=== DATA FOR PROCESSING ===

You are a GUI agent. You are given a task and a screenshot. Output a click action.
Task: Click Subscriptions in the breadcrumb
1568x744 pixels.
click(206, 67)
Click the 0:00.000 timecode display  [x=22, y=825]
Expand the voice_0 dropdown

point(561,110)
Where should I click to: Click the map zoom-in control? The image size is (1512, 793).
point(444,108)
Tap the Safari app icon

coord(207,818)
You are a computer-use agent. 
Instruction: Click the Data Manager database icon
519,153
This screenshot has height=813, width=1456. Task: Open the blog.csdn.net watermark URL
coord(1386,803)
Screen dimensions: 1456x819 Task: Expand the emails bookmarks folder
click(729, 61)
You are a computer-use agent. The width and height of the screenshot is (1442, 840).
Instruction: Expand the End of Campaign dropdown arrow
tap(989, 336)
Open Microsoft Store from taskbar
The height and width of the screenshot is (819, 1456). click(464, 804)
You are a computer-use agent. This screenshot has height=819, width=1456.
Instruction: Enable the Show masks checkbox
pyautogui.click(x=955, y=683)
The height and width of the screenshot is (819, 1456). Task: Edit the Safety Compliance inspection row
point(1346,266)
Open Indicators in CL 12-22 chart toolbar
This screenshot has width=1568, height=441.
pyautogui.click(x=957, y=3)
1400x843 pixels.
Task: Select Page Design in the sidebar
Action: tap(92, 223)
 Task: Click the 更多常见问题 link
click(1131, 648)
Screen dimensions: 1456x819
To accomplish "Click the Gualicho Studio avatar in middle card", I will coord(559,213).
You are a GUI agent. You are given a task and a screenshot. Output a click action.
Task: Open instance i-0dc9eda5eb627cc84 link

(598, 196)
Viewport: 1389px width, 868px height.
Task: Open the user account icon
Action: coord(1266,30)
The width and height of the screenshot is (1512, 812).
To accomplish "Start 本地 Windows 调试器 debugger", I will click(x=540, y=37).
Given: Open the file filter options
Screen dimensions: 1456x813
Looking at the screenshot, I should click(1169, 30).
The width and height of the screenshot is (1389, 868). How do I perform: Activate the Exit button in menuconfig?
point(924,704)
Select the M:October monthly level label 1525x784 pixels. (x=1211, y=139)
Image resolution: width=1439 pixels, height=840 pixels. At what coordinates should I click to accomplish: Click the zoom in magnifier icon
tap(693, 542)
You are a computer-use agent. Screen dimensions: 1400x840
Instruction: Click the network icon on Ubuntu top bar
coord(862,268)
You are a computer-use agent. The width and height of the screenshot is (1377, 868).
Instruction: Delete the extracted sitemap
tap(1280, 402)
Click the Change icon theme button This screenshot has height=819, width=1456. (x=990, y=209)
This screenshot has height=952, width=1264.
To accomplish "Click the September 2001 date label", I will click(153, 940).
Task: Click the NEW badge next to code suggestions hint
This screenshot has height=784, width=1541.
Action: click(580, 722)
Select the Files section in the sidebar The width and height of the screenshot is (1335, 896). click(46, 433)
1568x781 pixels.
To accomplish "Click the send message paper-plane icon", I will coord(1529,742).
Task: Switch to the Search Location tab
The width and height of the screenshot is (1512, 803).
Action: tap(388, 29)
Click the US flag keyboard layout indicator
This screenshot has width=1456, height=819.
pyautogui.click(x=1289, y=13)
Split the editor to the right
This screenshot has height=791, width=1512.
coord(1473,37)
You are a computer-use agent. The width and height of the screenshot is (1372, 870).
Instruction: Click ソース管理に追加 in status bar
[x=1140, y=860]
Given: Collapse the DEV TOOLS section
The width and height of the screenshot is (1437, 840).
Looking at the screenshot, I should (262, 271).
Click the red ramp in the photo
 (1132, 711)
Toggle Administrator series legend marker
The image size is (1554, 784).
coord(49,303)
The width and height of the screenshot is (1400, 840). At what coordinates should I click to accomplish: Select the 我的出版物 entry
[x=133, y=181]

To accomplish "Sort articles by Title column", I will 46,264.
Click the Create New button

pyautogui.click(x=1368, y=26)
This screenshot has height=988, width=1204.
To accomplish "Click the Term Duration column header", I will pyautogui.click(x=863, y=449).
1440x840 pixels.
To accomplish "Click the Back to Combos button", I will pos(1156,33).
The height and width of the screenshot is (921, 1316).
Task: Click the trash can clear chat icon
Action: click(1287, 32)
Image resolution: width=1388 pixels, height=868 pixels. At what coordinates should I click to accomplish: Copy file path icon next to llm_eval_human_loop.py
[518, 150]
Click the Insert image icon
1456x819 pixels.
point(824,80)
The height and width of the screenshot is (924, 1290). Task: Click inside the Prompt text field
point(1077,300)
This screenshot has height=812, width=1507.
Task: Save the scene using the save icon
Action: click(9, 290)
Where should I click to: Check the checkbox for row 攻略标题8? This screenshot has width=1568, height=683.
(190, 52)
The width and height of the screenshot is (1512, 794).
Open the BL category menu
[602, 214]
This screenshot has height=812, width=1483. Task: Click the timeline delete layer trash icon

===

■ PROBLEM STATEMENT
Please retype all of the data above exactly as written.

■ YOUR RESPONSE
You are a GUI agent. You are given a task and a screenshot. Output a click action.
Task: Click Subscriptions in the breadcrumb
1568x744 pixels.
click(206, 67)
Click the 0:00.000 timecode display  [x=22, y=825]
Expand the voice_0 dropdown

point(561,110)
Where should I click to: Click the map zoom-in control? The image size is (1512, 793).
point(444,108)
Tap the Safari app icon

coord(207,818)
You are a computer-use agent. 
Instruction: Click the Data Manager database icon
519,153
This screenshot has height=813, width=1456. Task: Open the blog.csdn.net watermark URL
coord(1386,803)
Screen dimensions: 1456x819 Task: Expand the emails bookmarks folder
click(729, 61)
You are a computer-use agent. The width and height of the screenshot is (1442, 840).
Instruction: Expand the End of Campaign dropdown arrow
tap(989, 336)
Open Microsoft Store from taskbar
The height and width of the screenshot is (819, 1456). click(464, 804)
You are a computer-use agent. This screenshot has height=819, width=1456.
Instruction: Enable the Show masks checkbox
pyautogui.click(x=955, y=683)
The height and width of the screenshot is (819, 1456). Task: Edit the Safety Compliance inspection row
point(1346,266)
Open Indicators in CL 12-22 chart toolbar
This screenshot has width=1568, height=441.
pyautogui.click(x=957, y=3)
1400x843 pixels.
Task: Select Page Design in the sidebar
Action: tap(92, 223)
 Task: Click the 更多常见问题 link
click(1131, 648)
Screen dimensions: 1456x819
To accomplish "Click the Gualicho Studio avatar in middle card", I will coord(559,213).
You are a GUI agent. You are given a task and a screenshot. Output a click action.
Task: Open instance i-0dc9eda5eb627cc84 link

(598, 196)
Viewport: 1389px width, 868px height.
Task: Open the user account icon
Action: coord(1266,30)
The width and height of the screenshot is (1512, 812).
To accomplish "Start 本地 Windows 调试器 debugger", I will click(x=540, y=37).
Given: Open the file filter options
Screen dimensions: 1456x813
Looking at the screenshot, I should click(1169, 30).
The width and height of the screenshot is (1389, 868). How do I perform: Activate the Exit button in menuconfig?
point(924,704)
Select the M:October monthly level label 1525x784 pixels. (x=1211, y=139)
Image resolution: width=1439 pixels, height=840 pixels. At what coordinates should I click to accomplish: Click the zoom in magnifier icon
tap(693, 542)
You are a computer-use agent. Screen dimensions: 1400x840
Instruction: Click the network icon on Ubuntu top bar
coord(862,268)
You are a computer-use agent. The width and height of the screenshot is (1377, 868).
Instruction: Delete the extracted sitemap
tap(1280, 402)
Click the Change icon theme button This screenshot has height=819, width=1456. (x=990, y=209)
This screenshot has height=952, width=1264.
To accomplish "Click the September 2001 date label", I will click(153, 940).
Task: Click the NEW badge next to code suggestions hint
This screenshot has height=784, width=1541.
Action: click(580, 722)
Select the Files section in the sidebar The width and height of the screenshot is (1335, 896). click(46, 433)
1568x781 pixels.
To accomplish "Click the send message paper-plane icon", I will coord(1529,742).
Task: Switch to the Search Location tab
The width and height of the screenshot is (1512, 803).
Action: tap(388, 29)
Click the US flag keyboard layout indicator
This screenshot has width=1456, height=819.
pyautogui.click(x=1289, y=13)
Split the editor to the right
This screenshot has height=791, width=1512.
coord(1473,37)
You are a computer-use agent. The width and height of the screenshot is (1372, 870).
Instruction: Click ソース管理に追加 in status bar
[x=1140, y=860]
Given: Collapse the DEV TOOLS section
The width and height of the screenshot is (1437, 840).
Looking at the screenshot, I should (262, 271).
Click the red ramp in the photo
 (1132, 711)
Toggle Administrator series legend marker
The image size is (1554, 784).
coord(49,303)
The width and height of the screenshot is (1400, 840). At what coordinates should I click to accomplish: Select the 我的出版物 entry
[x=133, y=181]

To accomplish "Sort articles by Title column", I will 46,264.
Click the Create New button

pyautogui.click(x=1368, y=26)
This screenshot has height=988, width=1204.
To accomplish "Click the Term Duration column header", I will pyautogui.click(x=863, y=449).
1440x840 pixels.
To accomplish "Click the Back to Combos button", I will pos(1156,33).
The height and width of the screenshot is (921, 1316).
Task: Click the trash can clear chat icon
Action: click(1287, 32)
Image resolution: width=1388 pixels, height=868 pixels. At what coordinates should I click to accomplish: Copy file path icon next to llm_eval_human_loop.py
[518, 150]
Click the Insert image icon
1456x819 pixels.
point(824,80)
The height and width of the screenshot is (924, 1290). Task: Click inside the Prompt text field
point(1077,300)
This screenshot has height=812, width=1507.
Task: Save the scene using the save icon
Action: click(9, 290)
Where should I click to: Check the checkbox for row 攻略标题8? This screenshot has width=1568, height=683.
(190, 52)
The width and height of the screenshot is (1512, 794).
Open the BL category menu
[602, 214]
This screenshot has height=812, width=1483. Task: Click the timeline delete layer trash icon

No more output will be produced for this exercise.